The Libyans have won
After months of stalemate and slow progress, the final act has come in Libya with startling speed. Less than two days after the rebels began their assault on Tripoli, they already control most of the city; much of Qaddhafi's military seems to have melted away once it became clear the regime was finished, and only pockets of resistance remain, though there is still heavy fighting going on to overcome these. We don't know whether or not Qaddhafi will soon be found, alive or dead, but it no longer matters much to the big picture. His 42-year (!) rule over Libya has ended.
Next will come the slow, grinding political work of designing a new government.
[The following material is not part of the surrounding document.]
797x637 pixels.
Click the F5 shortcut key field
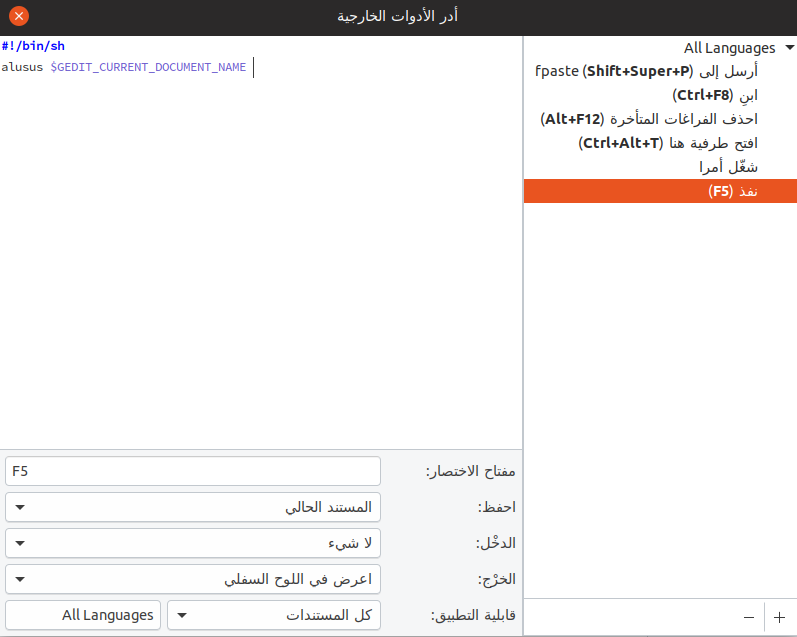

The rebels' leadership, the National Transitional Council, has already announced plans to move from Benghazi to Tripoli to start the process.
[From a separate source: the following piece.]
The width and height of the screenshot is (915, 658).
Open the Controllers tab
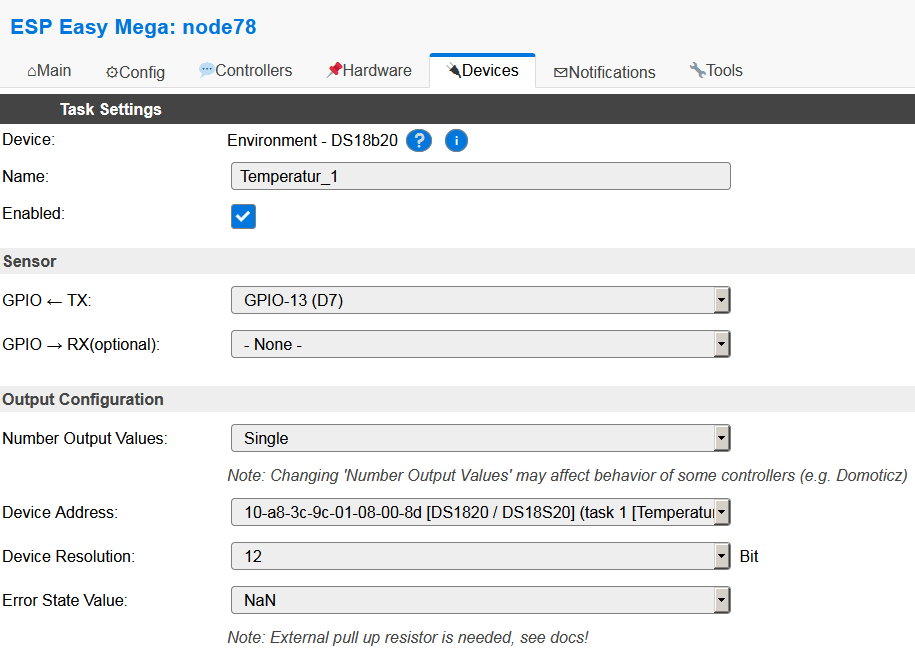point(245,71)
For the West, whose intervention helped bring the victory about, it means a clear-cut end to military action in Libya, successfully concluded. This may prove difficult to parse for today's pundits who are used to thinking about military conflict in terms of "exit strategy", not winning (just imagine if we'd gone into World War II with that attitude).
In the US, it will be interesting to watch the spin from Obama's enemies both on the right and on the extreme left. For the latter, every overseas military intervention is automatically an "illegal war" and a "quagmire", from which the US must extricate itself as quickly as possible, while any talk of winning is to be dismissed with a cynical smirk. For the far right, well, I've pretty much given up trying to understand their stance on this, and I'm not sure they even have one beyond "Anything Obama does must, somehow, be wrong". For both, it's been Obama's war -- never mind that the Libyan rebels have done the actual ground fighting (and dying), and that even the Western intervention was much more a French and British project than an American one.
They'll seize upon every misstep by the rebels (and there will be some -- there always are) and upon every problem and obstacle that arises as the new government takes shape. They'll clutch at every straw to paint the intervention as a failure and a mistake.
But the reality is clear. It will soon be over, we've won, and more importantly, the Libyans have won.